**PROBLEM REQUIREMENTS**:
In the items, starting at the line that contains "Screen dimensions: 1000x600" and continuing through the end of the items, substitute "screen capture" for "screenshot" and reproduce those lines with everything else unchanged. Leave the pictures out of your reply.

━━━ SUPPLIED INFORMATION ━━━

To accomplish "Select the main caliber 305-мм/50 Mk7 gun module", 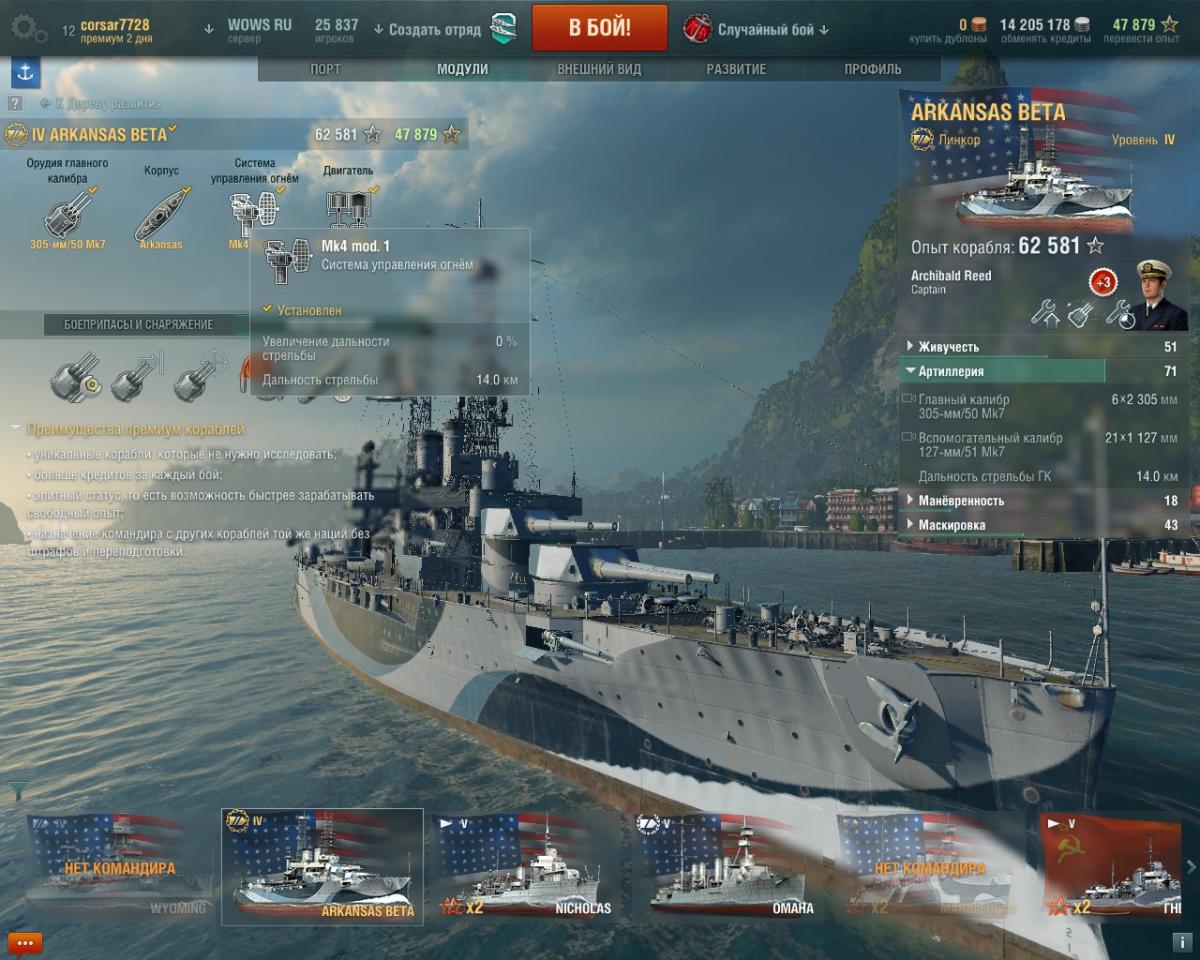I will point(68,213).
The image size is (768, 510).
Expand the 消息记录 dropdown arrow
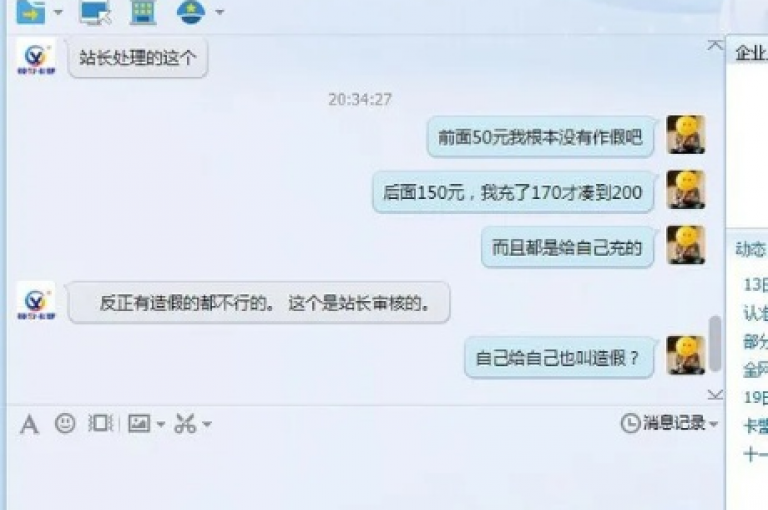713,424
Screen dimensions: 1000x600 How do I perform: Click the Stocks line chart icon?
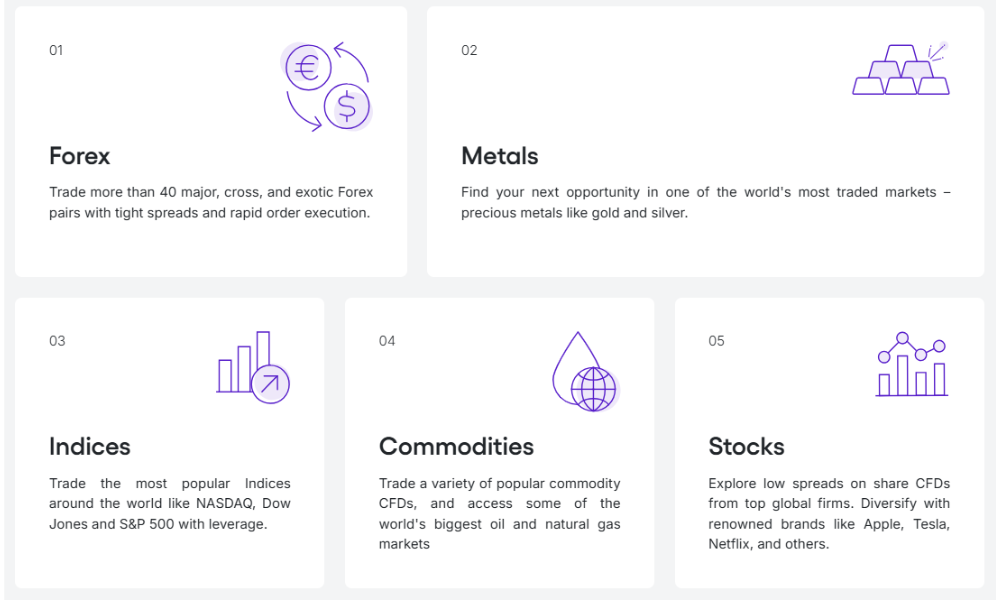[912, 365]
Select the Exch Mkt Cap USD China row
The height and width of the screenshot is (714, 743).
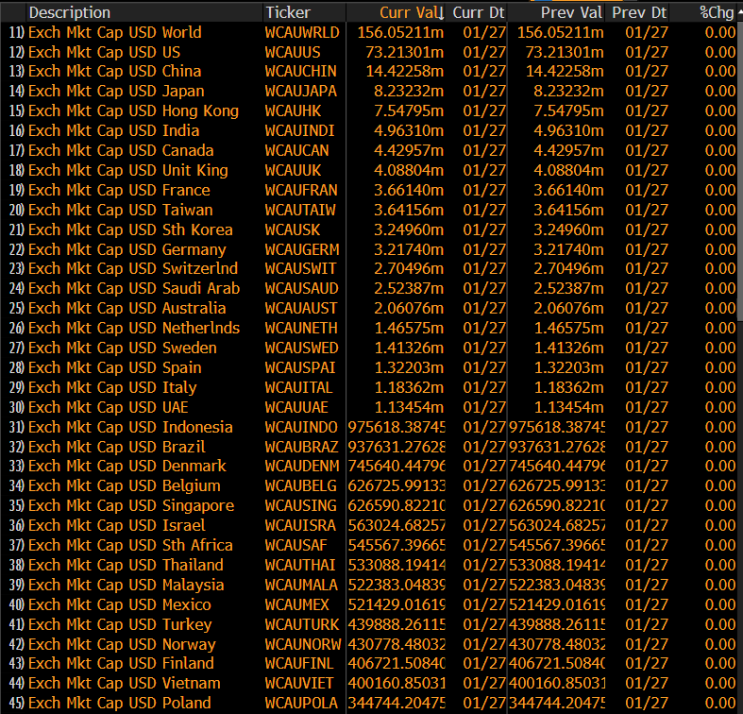click(x=114, y=71)
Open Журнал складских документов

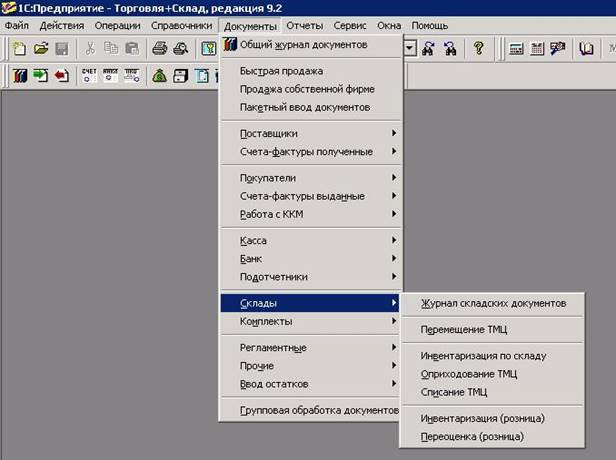point(493,303)
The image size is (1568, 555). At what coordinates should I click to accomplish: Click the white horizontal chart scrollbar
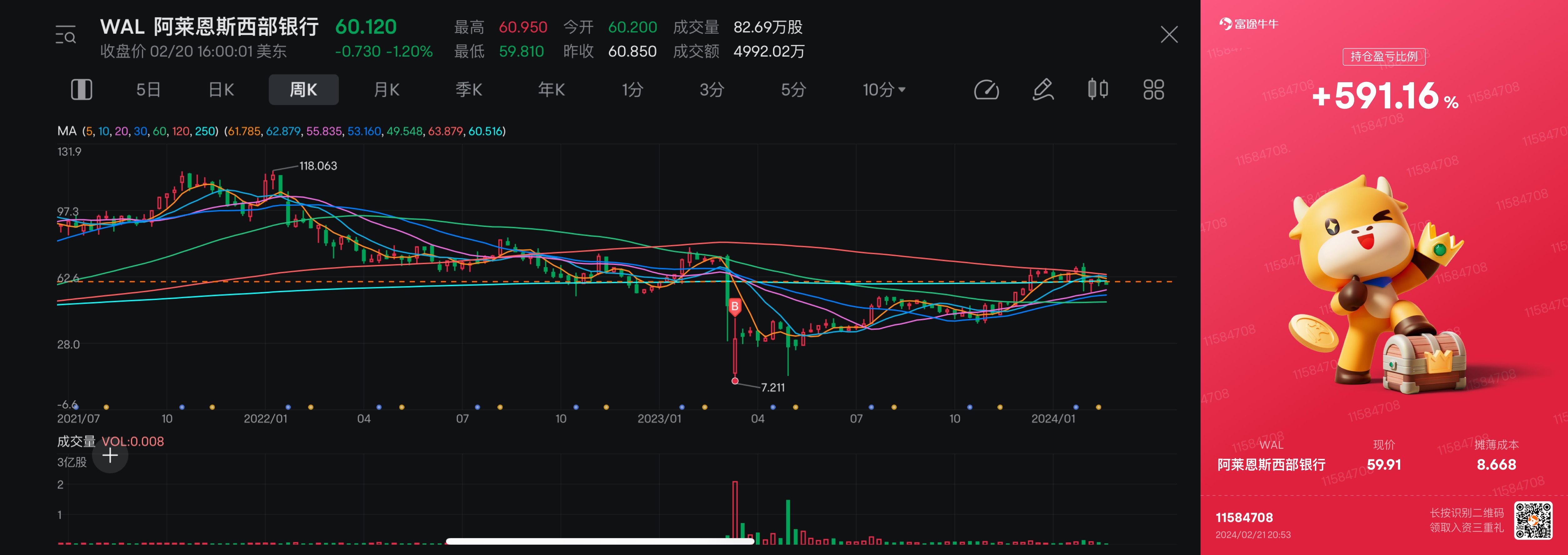point(600,541)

━━━

**FINISHED ANSWER**:
Screen dimensions: 1000x600 How do I perform: Click the Stocks line chart icon?
[912, 365]
Select the Exch Mkt Cap USD China row
The height and width of the screen capture is (714, 743).
click(x=114, y=71)
Open Журнал складских документов

point(493,303)
The image size is (1568, 555). At what coordinates should I click to accomplish: Click the white horizontal chart scrollbar
point(600,541)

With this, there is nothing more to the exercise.